Teesri Aankh: The Hidden Camera () is a 2006 Indian action-techno thriller film starring Sunny Deol and Amisha Patel, and directed By Harry Baweja. The film's plot is inspired by Michael Powell's controversial cult masterpiece Peeping Tom, however, the story adds traditional Bollywood flair, including a love story and much less provocative themes than Powell's film, mainly based on pornography. The film is also inspired by the 1994 movie Mute Witness. It was a box office failure.

Plot

Sudama Pandey is a notorious criminal who runs a global operation of capturing women on camera. He operates out of London and is assisted by his two partners in crime.

Be it a honeymoon bedroom, changing rooms, girls hostels, none of these places misses the third eye; the eye of a camera. First, they capture girls on film and blackmail them, then abuse them, both physically and mentally.
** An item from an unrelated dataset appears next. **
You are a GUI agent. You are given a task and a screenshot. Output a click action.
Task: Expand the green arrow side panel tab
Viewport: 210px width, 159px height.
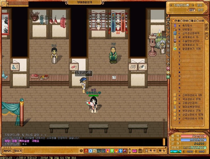(168, 77)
One such girl who gets trapped by them is Sapna, an air hostess. She is a lovely girl who has dreams of making it big in her career. She found the love of her life through her fiancé, Arjun Singh. Sudama installs hidden cameras in her changing room and blackmails her into doing blue films in exchange for the hidden camera footage he took of her. Sudama does nasty things with her, but gives her the film afterwards. She is murdered by Sudama's gang not long after.
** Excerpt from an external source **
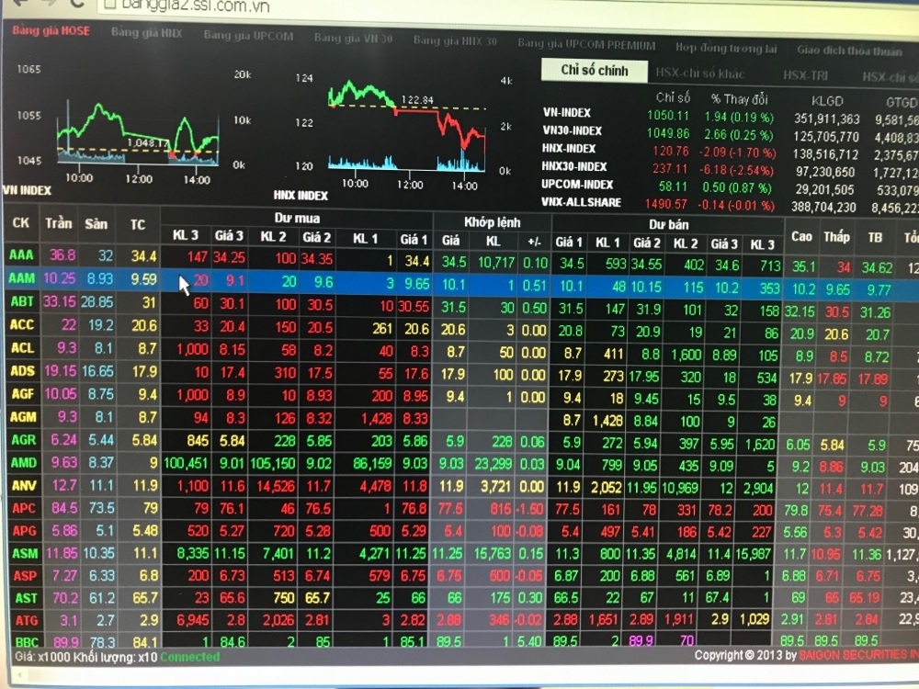919x689 pixels.
Task: Open the AMD ticker symbol
Action: click(x=23, y=462)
The murder is witnessed by Ammu  who tries to rescue Sapna, but her efforts are in vain. Ammu is traumatized by the events, but soon finds herself in danger as Sudama begins plotting to kill her.

Meanwhile, Ammu's sister Aarti  and her partner Rahul are searching for Sapna after her disappearance. Arjun, who turns out to be an A.C.P. in Mumbai, is also seeking his fiancé's whereabouts, investigating Sudama as he was the last person seen with her. His investigation leads him to London, where the only clue that could give him any answers turns out to be the sole witness – Ammu.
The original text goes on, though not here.